Retroperitoneal fibrosis (RPF) is a condition characterized by chronic inflammatory and fibrotic changes in the retroperitoneum that can lead to serious complications including kidney failure, mesenteric and limb ischemia, and deep venous thrombosis among others. Affected individuals may present with nonspecific symptomology that would require a high clinical index of suspicion for prompt diagnosis. We herein discuss a case of a young African-American man with recurrent deep venous thrombosis who presents with a 4-week history of constant aching pain of abdomen and back and kidney failure. Initial noncontrast computed tomogram (CT) only revealed mild bilateral hydroureteronephrosis with inflammatory changes but without obvious mass or lymphadenopathy.
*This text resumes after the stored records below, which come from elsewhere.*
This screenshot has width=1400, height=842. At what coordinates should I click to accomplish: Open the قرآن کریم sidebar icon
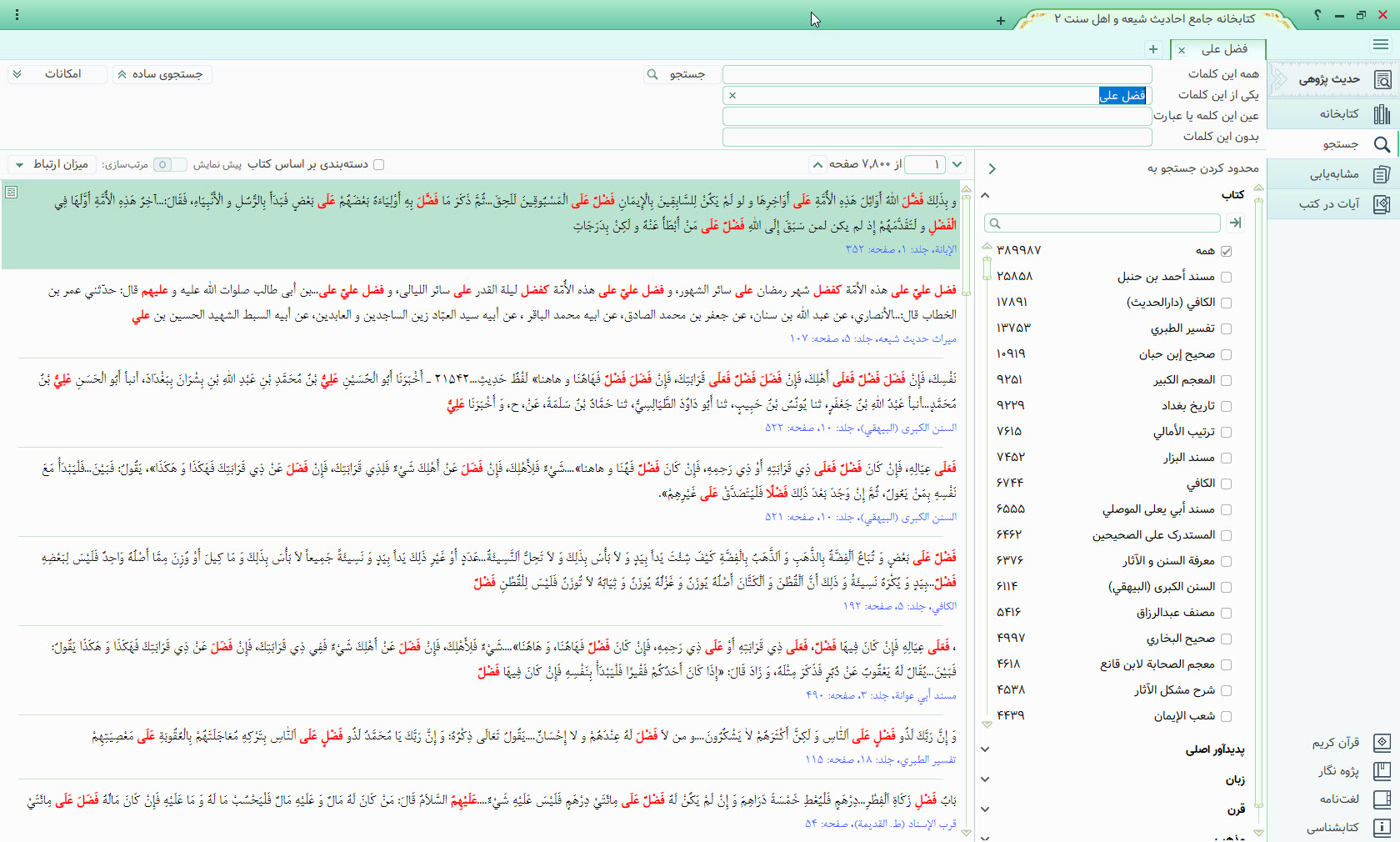pos(1382,742)

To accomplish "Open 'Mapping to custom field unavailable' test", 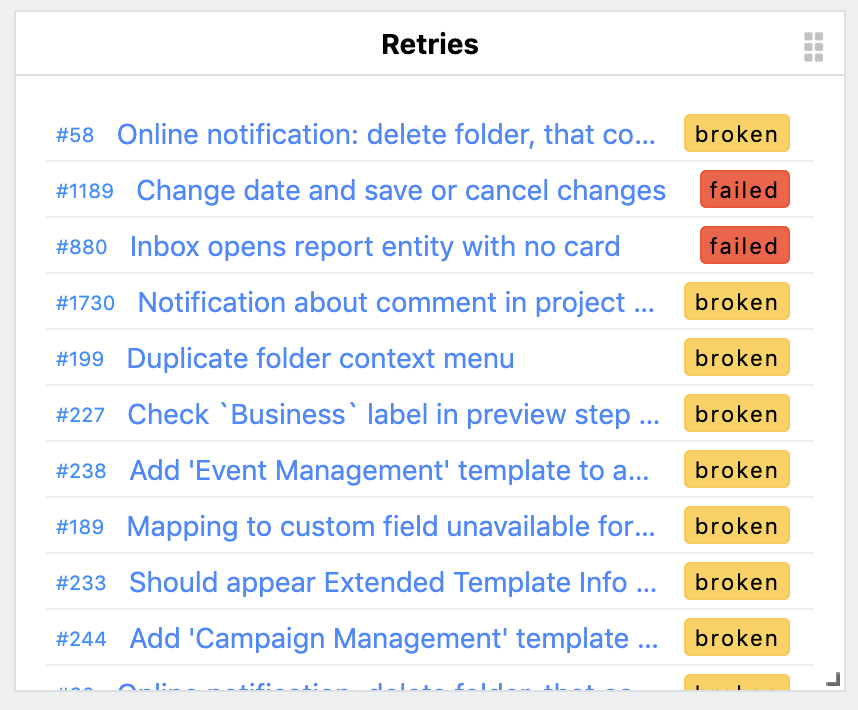I will 392,526.
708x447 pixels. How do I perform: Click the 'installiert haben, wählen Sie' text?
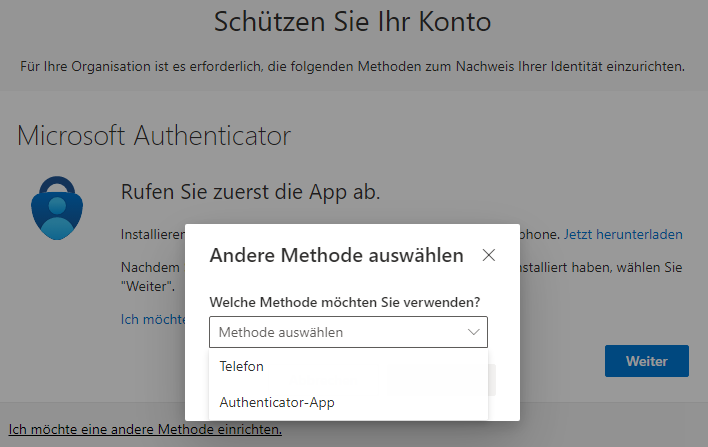coord(596,268)
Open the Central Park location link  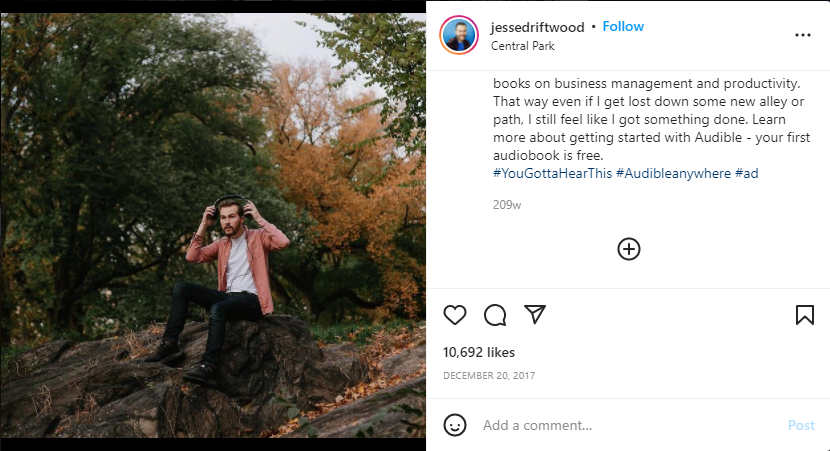point(522,46)
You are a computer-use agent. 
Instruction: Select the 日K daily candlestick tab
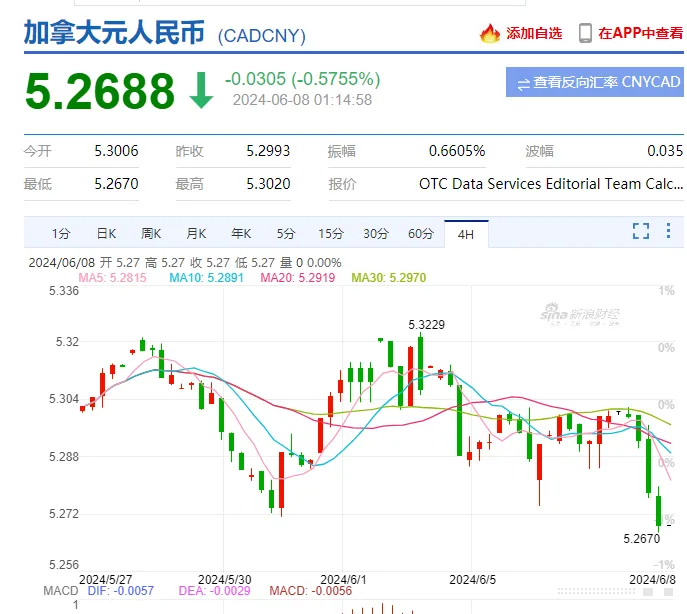click(106, 234)
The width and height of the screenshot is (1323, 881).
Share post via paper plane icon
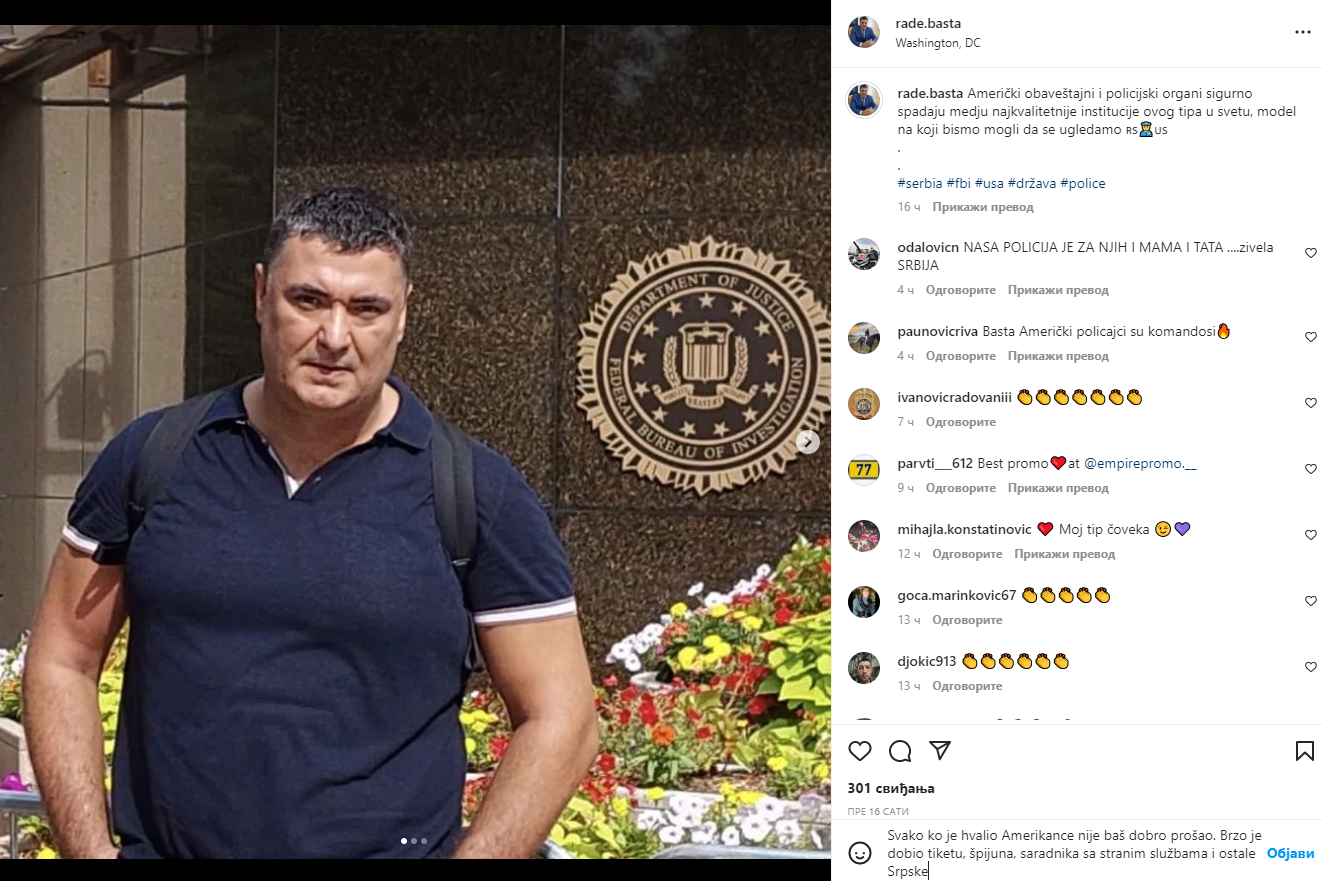click(940, 751)
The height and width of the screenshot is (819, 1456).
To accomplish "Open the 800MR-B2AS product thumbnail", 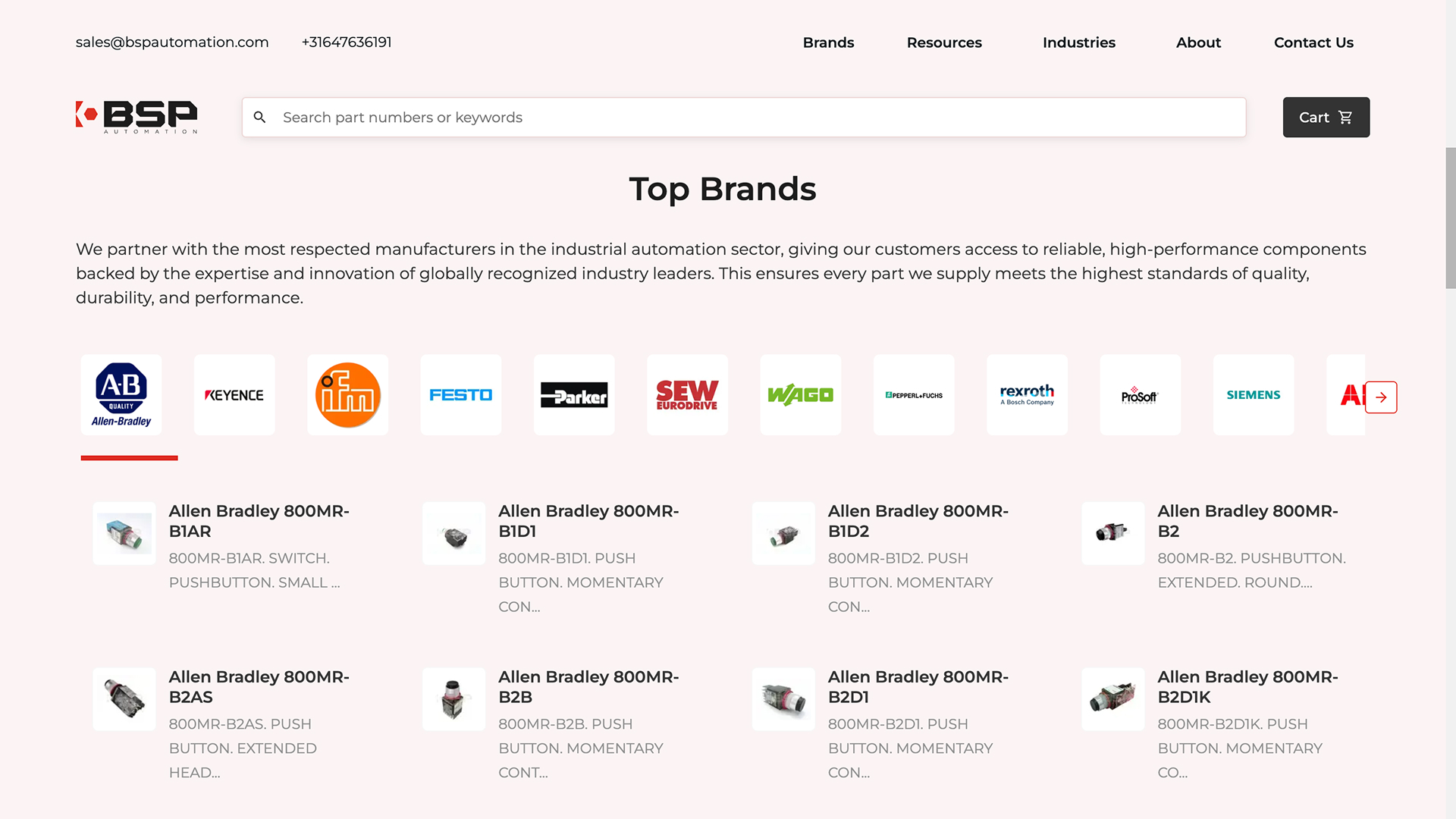I will 124,699.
At the insistence of the renal consulting team to rule out RPF, a CT-urogram was performed which revealed an infiltrative mass encasing the aorta, inferior vena cava, and common iliac vessels. Laparoscopic biopsy revealed dense fibroadipose tissue, lymphocytic aggregates, focal scattered IgG4-positive plasma cells, and fibrin deposition. Patient underwent bilateral nephrostomy placement and empirical corticosteroid therapy with resolution of kidney failure. Our case illustrates a classic presentation of RPF with relatively benign findings on noncontrast CT that could have been missed if clinicians did not keep a high index of suspicion for the condition.

Figure 1

Initial imaging studies. Left: renal ultrasound at presentation revealed moderately enlarged kidneys with increased renal cortical echogenicity and mild bilateral hydronephrosis. Right: abdomen and pelvis computed tomogram without contrast revealed mild inflammatory changes without lymphadenopathy.

Figure 2

Abdomen and pelvis computed tomogram with intravenous contrast revealed mild bilateral hydroureteronephrosis with point of obstruction at the level of distal abdominal aorta and inferior vena cava. There was an ill-defined, infiltrative soft tissue mass encasing both aorta and IVC (approximately 7.2 cm). The mass appeared to infiltrate along the bilateral proximal common iliac vessels.

Figure 3

Follow-up abdomen and pelvis computed tomogram with and without intravenous contrast 4 months following a course of corticosteroid therapy revealed significant reduction in the soft tissue mass (approximately 4 cm in diameter compared with 7 cm at presentation).